A start at a list of books and authors I’ve liked.  Right now it’s  no particular order.  I’ll probably categorize it one of these days.

  • “Lean on Pete” by Willy Vaultin.  One of the reviewers said it’s Huck Finn for the crystal meth generation.  Wish I’d said that.  Very dark, but one of the most well-written books I’ve read in a long time.
  • Mark Bittman.  “Food Matters.”    Makes the point Michael Poulan was trying to make in “The Omnivores Dilemma”  with considerably less tedium.
  • Anthony Bourdain.  “Les Halles Cookbook.”  Worth reading for Bourdain’s comments, even if you’re not interested in bistro cooking.
  • Ken Kesey.  “One Flew Over the Cuckoo’s Nest”, and “Sometimes a Great Notion.”  Cuckoo’s Nest is a masterpiece, you need to read it.
  • Clifford Stoll. “The Cuckoo’s Egg” and “Silicon Snake Oil.”  You’ll wish you too were a hippy and lived in Berkeley.  It’s hard to figure how a book about hackers and a book about the hazards of the Internet culture can be such happy, gentle tales, but they are.
  • Speaking of hippies on the left coast, “Farm City” by Novella Carpenter is an interesting story of urban farming in Oakland.
  • Anne Tyler. Any of her books.
  • James Lee Burke. Any of his books prior to 2005 or so.  His early Dave Robicheaux novels are lyrical and mystical.  The later ones just seem pointlessly violent.
  • Robert Parker.  Any of the Spenser series.  Although the later ones get a bit formulaic, they’re all a good read.
  • William Gibson.  Start with “Neuromancer” and go from there.  When you read Neuromancer remember it was written before the Internet came into being.
  • Anything by Douglas Hofstadter.  If you ever get all puffed up about your intellectual prowess, “Godel, Escher, and Bach” will make it painfully obvious that Hofstadter is so far out on the right edge of the intellectual bell curve that you can’t even see him.
  • Donald Norman. “The Design of Everyday Things.”  If you have anything to do with building things people use you must read this book.  Even if you don’t you should read it.  You’ll never look at a doorknob the same way again after reading it.
  • Tom deMarco. “Slack” and “Peopleware”.  A bit utopian perhaps, but as you read them you’ll wonder why a workplace can’t be like he describes.
  • Douglas Coupland. Anything he writes is worth your time to read.  “Microserfs” is a particularly good tale that will make you wish you too were a geeky programmer.
  • David Sedaris.
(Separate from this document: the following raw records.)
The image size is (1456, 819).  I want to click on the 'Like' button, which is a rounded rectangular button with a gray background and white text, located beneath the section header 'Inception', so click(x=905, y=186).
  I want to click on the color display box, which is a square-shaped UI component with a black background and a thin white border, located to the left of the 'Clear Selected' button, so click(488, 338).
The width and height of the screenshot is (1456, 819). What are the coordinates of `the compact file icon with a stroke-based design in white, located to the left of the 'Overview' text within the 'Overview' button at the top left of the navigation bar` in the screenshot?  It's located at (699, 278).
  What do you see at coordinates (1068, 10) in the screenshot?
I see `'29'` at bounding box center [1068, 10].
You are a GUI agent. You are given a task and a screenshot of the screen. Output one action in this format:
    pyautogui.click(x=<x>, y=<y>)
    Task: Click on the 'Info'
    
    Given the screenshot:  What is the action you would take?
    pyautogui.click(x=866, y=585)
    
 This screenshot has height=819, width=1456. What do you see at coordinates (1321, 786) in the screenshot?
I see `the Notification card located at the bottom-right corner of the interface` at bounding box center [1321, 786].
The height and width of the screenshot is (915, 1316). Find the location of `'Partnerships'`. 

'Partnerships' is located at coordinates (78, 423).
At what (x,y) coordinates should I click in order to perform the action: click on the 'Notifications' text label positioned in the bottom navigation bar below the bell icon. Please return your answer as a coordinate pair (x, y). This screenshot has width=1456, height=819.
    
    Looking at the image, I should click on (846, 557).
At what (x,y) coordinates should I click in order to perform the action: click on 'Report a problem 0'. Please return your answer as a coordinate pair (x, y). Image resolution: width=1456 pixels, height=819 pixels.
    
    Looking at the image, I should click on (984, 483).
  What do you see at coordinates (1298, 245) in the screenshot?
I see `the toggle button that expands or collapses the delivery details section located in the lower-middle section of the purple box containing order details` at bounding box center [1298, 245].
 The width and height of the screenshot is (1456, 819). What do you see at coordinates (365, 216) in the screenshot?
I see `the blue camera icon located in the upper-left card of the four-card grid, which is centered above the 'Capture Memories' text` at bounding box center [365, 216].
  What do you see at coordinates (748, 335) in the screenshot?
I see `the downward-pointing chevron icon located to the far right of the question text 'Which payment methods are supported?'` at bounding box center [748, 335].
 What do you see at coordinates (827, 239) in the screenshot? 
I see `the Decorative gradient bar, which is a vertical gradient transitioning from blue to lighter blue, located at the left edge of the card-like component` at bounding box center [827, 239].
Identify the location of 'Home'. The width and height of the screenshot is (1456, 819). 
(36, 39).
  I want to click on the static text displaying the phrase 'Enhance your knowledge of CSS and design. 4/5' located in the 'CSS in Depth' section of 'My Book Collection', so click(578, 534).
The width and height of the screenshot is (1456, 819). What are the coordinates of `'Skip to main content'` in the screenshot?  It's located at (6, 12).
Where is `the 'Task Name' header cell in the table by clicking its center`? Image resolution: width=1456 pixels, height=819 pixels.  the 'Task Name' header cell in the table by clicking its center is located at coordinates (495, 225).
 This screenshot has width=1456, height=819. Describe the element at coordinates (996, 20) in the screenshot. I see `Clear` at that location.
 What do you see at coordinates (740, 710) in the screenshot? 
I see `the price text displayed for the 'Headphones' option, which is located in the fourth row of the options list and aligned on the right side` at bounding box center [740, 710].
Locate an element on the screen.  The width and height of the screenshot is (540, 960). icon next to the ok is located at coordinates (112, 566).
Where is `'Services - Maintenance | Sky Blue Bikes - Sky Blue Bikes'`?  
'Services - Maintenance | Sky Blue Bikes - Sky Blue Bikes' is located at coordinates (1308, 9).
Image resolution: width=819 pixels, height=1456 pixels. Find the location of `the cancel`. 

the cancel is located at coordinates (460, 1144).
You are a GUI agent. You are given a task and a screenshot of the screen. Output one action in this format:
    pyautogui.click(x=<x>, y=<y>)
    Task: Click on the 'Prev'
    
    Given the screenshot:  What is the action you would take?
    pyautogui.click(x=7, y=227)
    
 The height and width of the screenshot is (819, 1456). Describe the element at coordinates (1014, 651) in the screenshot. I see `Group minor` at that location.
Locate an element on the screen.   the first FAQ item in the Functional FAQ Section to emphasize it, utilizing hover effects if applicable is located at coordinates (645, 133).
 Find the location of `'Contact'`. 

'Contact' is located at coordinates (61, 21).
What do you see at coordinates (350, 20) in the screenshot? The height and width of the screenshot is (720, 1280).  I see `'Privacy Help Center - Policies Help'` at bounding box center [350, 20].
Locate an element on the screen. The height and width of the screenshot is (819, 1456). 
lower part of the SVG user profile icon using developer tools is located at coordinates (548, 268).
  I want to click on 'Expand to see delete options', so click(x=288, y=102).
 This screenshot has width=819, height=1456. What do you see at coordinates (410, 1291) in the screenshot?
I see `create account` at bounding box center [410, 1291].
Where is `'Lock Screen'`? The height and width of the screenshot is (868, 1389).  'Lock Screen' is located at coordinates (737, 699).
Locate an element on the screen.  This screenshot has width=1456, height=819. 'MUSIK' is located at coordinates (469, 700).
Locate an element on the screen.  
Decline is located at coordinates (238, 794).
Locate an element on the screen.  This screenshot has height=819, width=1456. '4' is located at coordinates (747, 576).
If you’re easily offended, stay away.  His story, “All the Beauty You Will Ever Need” in the book “When You Are Engulfed in Flames” is the funniest thing I have ever read.  It’s impossible to explain, because any passage you might pick out of it is so offensive out of context that you can’t do it.

2 Responses to “The Reading List”

  1. anne says:

    rob was working through godel, escher and bach when he died, wish I could have asked him if he agreed with you.

  2. Mom says:

    Your list has ruined my summer mindless “beach read” plans. Now I have to think.